### [EXERCISE DIRECTIONS]
Begin with the line containing "Viewport: 1568px width, 779px height." and copy every line after it to the end of the entries, exactly, leaving out the lines before it.

(Collected data)
· · · ·

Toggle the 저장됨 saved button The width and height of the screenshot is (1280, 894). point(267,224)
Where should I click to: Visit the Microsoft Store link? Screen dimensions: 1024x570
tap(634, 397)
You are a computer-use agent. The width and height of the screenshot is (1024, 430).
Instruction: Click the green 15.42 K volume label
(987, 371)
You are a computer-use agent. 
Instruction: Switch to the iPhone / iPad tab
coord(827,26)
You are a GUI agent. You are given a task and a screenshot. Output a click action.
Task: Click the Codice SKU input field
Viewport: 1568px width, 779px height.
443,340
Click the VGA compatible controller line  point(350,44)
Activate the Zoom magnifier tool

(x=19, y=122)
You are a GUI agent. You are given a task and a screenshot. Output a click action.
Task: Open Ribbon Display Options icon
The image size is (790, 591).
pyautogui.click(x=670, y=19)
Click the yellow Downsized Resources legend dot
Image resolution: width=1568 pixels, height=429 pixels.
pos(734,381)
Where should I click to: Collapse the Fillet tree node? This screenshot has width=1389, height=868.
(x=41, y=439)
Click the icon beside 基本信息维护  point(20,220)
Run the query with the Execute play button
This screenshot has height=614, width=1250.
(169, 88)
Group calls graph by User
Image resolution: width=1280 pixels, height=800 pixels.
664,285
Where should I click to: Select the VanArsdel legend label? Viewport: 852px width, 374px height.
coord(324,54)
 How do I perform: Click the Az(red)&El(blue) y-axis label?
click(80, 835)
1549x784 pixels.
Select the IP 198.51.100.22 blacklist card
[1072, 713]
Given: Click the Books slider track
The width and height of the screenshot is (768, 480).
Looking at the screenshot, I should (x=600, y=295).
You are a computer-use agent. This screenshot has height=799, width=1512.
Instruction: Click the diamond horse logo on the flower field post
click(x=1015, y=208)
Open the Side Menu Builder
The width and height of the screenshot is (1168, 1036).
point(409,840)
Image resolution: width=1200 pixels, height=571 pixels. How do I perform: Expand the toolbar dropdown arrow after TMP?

· · · ·

### [WRITTEN ANSWER]
Viewport: 1568px width, 779px height.
443,340
Click the VGA compatible controller line  point(350,44)
Activate the Zoom magnifier tool

(x=19, y=122)
You are a GUI agent. You are given a task and a screenshot. Output a click action.
Task: Open Ribbon Display Options icon
The image size is (790, 591).
pyautogui.click(x=670, y=19)
Click the yellow Downsized Resources legend dot
Image resolution: width=1568 pixels, height=429 pixels.
pos(734,381)
Where should I click to: Collapse the Fillet tree node? This screenshot has width=1389, height=868.
(x=41, y=439)
Click the icon beside 基本信息维护  point(20,220)
Run the query with the Execute play button
This screenshot has height=614, width=1250.
(169, 88)
Group calls graph by User
Image resolution: width=1280 pixels, height=800 pixels.
664,285
Where should I click to: Select the VanArsdel legend label? Viewport: 852px width, 374px height.
coord(324,54)
 How do I perform: Click the Az(red)&El(blue) y-axis label?
click(80, 835)
1549x784 pixels.
Select the IP 198.51.100.22 blacklist card
[1072, 713]
Given: Click the Books slider track
The width and height of the screenshot is (768, 480).
Looking at the screenshot, I should (x=600, y=295).
You are a computer-use agent. This screenshot has height=799, width=1512.
Instruction: Click the diamond horse logo on the flower field post
click(x=1015, y=208)
Open the Side Menu Builder
The width and height of the screenshot is (1168, 1036).
point(409,840)
Image resolution: width=1200 pixels, height=571 pixels. How do I perform: Expand the toolbar dropdown arrow after TMP?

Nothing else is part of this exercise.